The Malvasia Ambra is an experimental blend designed to explore traditional winemaking practices. Skin contact white wines were historically made in Georgia, fermenting in great underground clay vats called qvevri. In 2013, UNESCO added this 8,000 year old Georgian wine making method to their Intangible Cultural Heritage Lists. The Ambra is inspired by this ancient method, soaking on its skins in an oak Doppelstück to enhance the wine with textural qualities and new flavors. The label features an illustration of Autumn, a Georgian sculpture by Merab Berdzenishvili that was gifted to Grand Traverse County in 1989 to commemorate its bountiful agricultural connection with our sister region of Mtskheta, Georgia.

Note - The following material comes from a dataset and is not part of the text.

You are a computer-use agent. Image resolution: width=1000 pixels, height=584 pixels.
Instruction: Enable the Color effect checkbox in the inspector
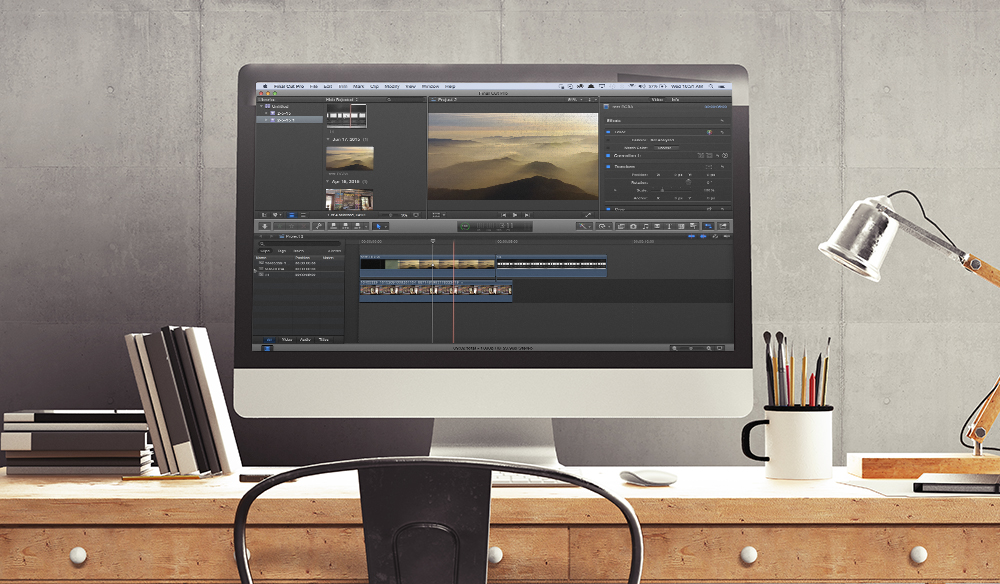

The Ambra bursts with lush botanical aromas and tropical fruit expression. Lemon verbena and elderflower on the nose give way to flavors of grapefruit and peach. A pleasing textural complexity imparted by skin contact and barrel aging carries through with soft vanilla notes on the finish.
Fruit flavors in the wine will work well with grilled pork, sweet and sour chicken, and spicy dishes like coconut curry or cajun jambalaya. Try with traditional meat-filled Georgian dumplings, called khinkali—remember, proper etiquette is to eat these with your hands.
The Malvasia was harvested on October 20th, 2021 from Neeson and the Sauvignon Blanc on October 26th from Grishaw. The fruit was destemmed, left whole berry, and co fermented in open top bins with a partial carbonic maceration. The bins were sealed tightly, and the inner atmosphere was filled with carbon dioxide and dry ice. The wine fermented with ambient cellar yeast and was pressed on December 2nd. After aging for six months in a 2400L oak Doppelstück, the wine was bottled September 16th, 2022.
This vintage is lovely and ready to enjoy now.